Тут, как и в «Послании к Юдину», еще один тайный замысел, тайная мечта Пушкина. «Суровый Дант не презирал сонета». Но в сонетах Данте воспел свою первую любовь, он познакомился с ней, когда ему было 9 лет, а Беатриче — годом меньше, и она была одета в красное. Такая же разница в возрасте была между Пушкиным и его московской «подругой красных дней».

Данте встретился с Беатриче через девять лет. И ему «дивная Донна явилась… облаченной в белый цвет». Пушкин, не дождавшись восемнадцатилетия, вообразил себе будущую встречу, и Сонечка Сушкова, дочь московского литератора, подруга по детским урокам танцев, явилась перед ним в «белоснежном покрове» над захаровским прудом. «Дева на скале в одежде белой над волнами» — из того же круга поэтических мечтаний. Как и Данте, Пушкин хочет говорить о любви на языке народа:

Тебя ли вижу, взоров свет,
Друг сердца, милая Сушкова?

То есть свет очей, мил-сердечный друг!
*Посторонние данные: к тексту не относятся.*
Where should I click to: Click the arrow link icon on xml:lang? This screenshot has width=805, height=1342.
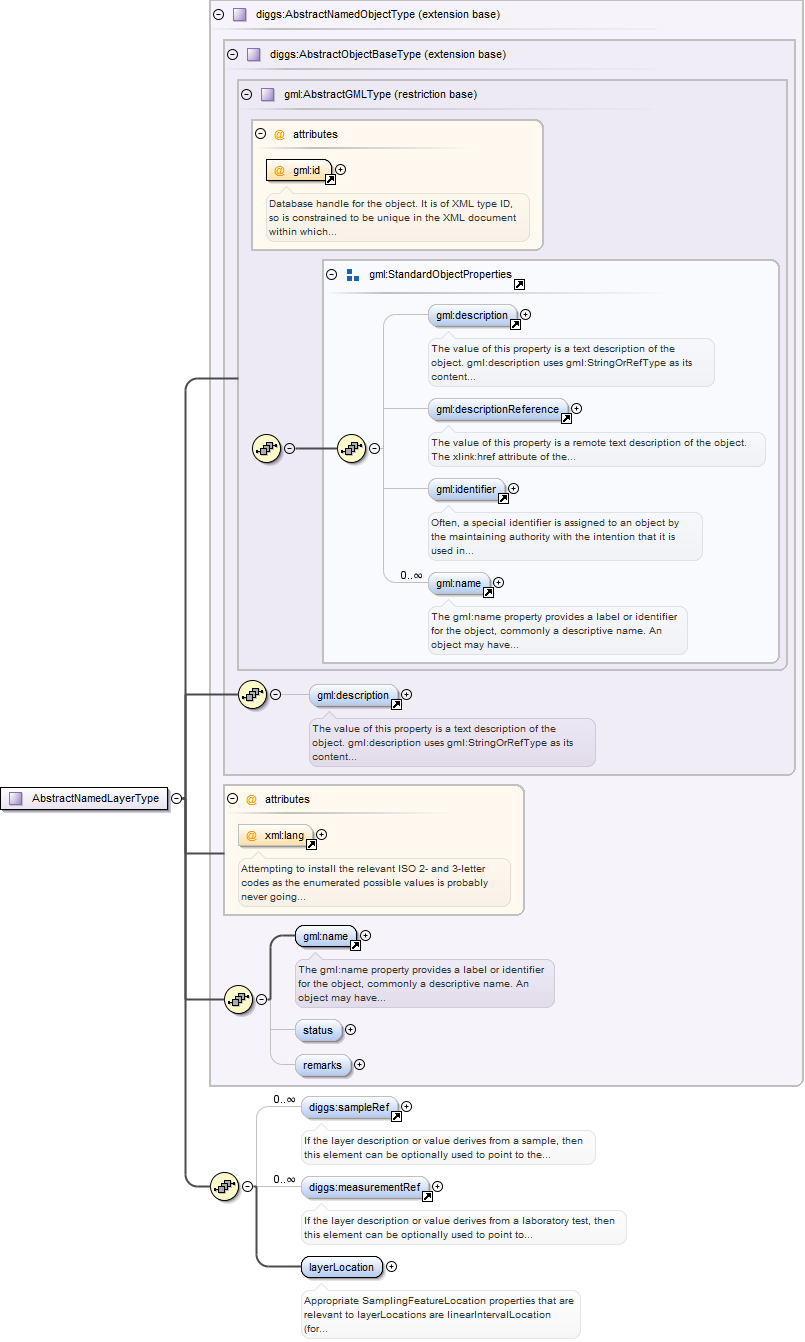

И уж совсем по-пушкински воспевается фамилия красавицы. Потом будут «глаза Олениной моей», «И блеск Алябьевой, и прелесть Гончаровой».
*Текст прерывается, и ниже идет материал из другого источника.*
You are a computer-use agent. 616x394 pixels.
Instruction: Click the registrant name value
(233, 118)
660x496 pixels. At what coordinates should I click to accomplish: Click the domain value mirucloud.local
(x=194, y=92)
В программе записок пункт «Ранняя любовь» стоит перед «Рождением Льва», младшего брата. Пушкин со-всем еще ребенок. И вдруг эта ранняя любовь, как у Данте, как у Байрона, как это будет у Лермонтова, у Фета…
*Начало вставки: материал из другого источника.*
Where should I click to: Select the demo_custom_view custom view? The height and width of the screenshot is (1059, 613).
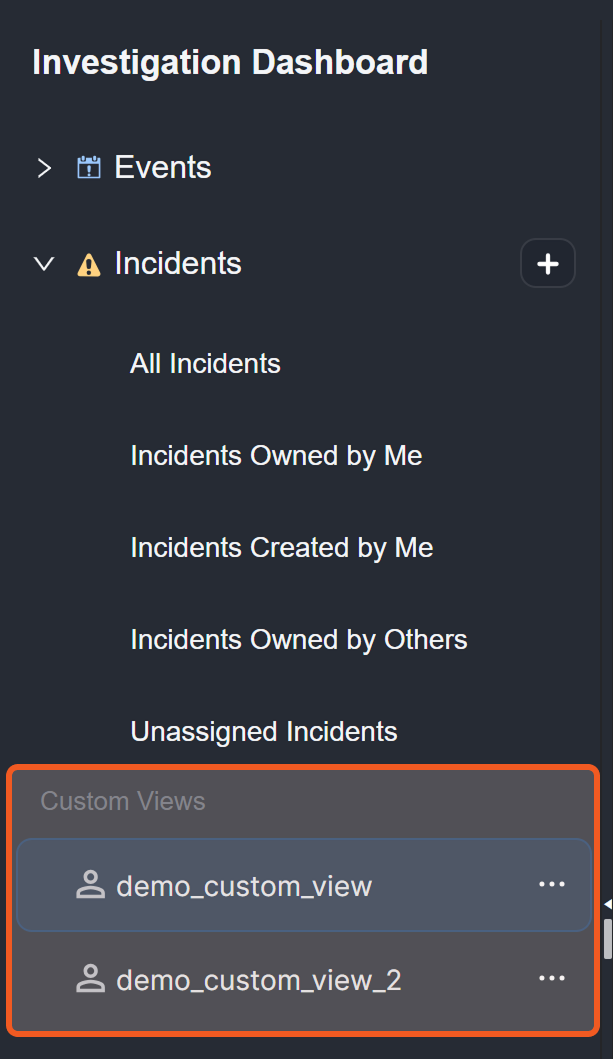(x=244, y=886)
В «Послании…» столько будущих пушкинских строк, образов, ситуаций, что было бы странно, если б оно не перекликалось с «Евгением Онегиным». И верно. Близость этих юных стихов к «Онегину» поражает. Тут и «молчаливая келья» (у Онегина— «модная»), и «уединенный кабинет» и «волшебный фонарь» фантазии, который в пушкинском романе станет «магическим кристаллом», тут и желание «невольника мечты младой» (сравни «улан, свой невольник доли») «в картине верной и живой изобразить в порядке свету» (ср. «изображу ль в картине верной»), тут и «порфирные пустые вазы», «драгие куклы по углам» (ср. «столбик с куклою чугунной» в кабинете Онегина), тут «и сукны Альбиона. / И пышные чехлы Лиона / На модных креслах и столах», тут и «ложе шалевой в спальной», словом, примерно то, что потом украсит кабинет Онегина. И от чего гордо отказывается поэт-отшельник, каким рисует себя Пушкин-лицеист в «Послании к Юдину». «Где ж детства милые следы?» — спросит поэт в «Послании…». Он уже боится оскудения души, утраты даже младенческих чувств:

Уж сердце в радости не бьется
При милом виде мотылька,
Что в воздухе кружит и вьется
С дыханьем тихим ветерка…

А, вот они, эти следы! Мотылек детства, перелетев из послания в роман, превратился в Татьяну, ожидающую Онегина после того, как тот получил ее письмо:

Так бедный мотылек и блещет,
И бьется радужным крылом,
Плененный школьным шалуном.

А вот эти строки могли быть не только в «Послании к Юдину», но и в послании Татьяны Онегину, если бы она решилась так выразить свои чувства:

И в беспокойстве непонятном
Пылаю, тлею, кровь горит,
И все языком, сердцу внятным
О нежной страсти говорит…

Именно это и сказал Пушкин о Татьяне:

И в одиночестве жестоком
Сильнее страсть ее горит.

Нежная страсть поддержана непосредственностью и чистотой детского чувства. Это и есть Татьяна. Она «предается безусловно / Любви, как милое дитя». Вот как много, по мнению Пушкина, значат «детства милые следы», когда они живы во взрослом человеке!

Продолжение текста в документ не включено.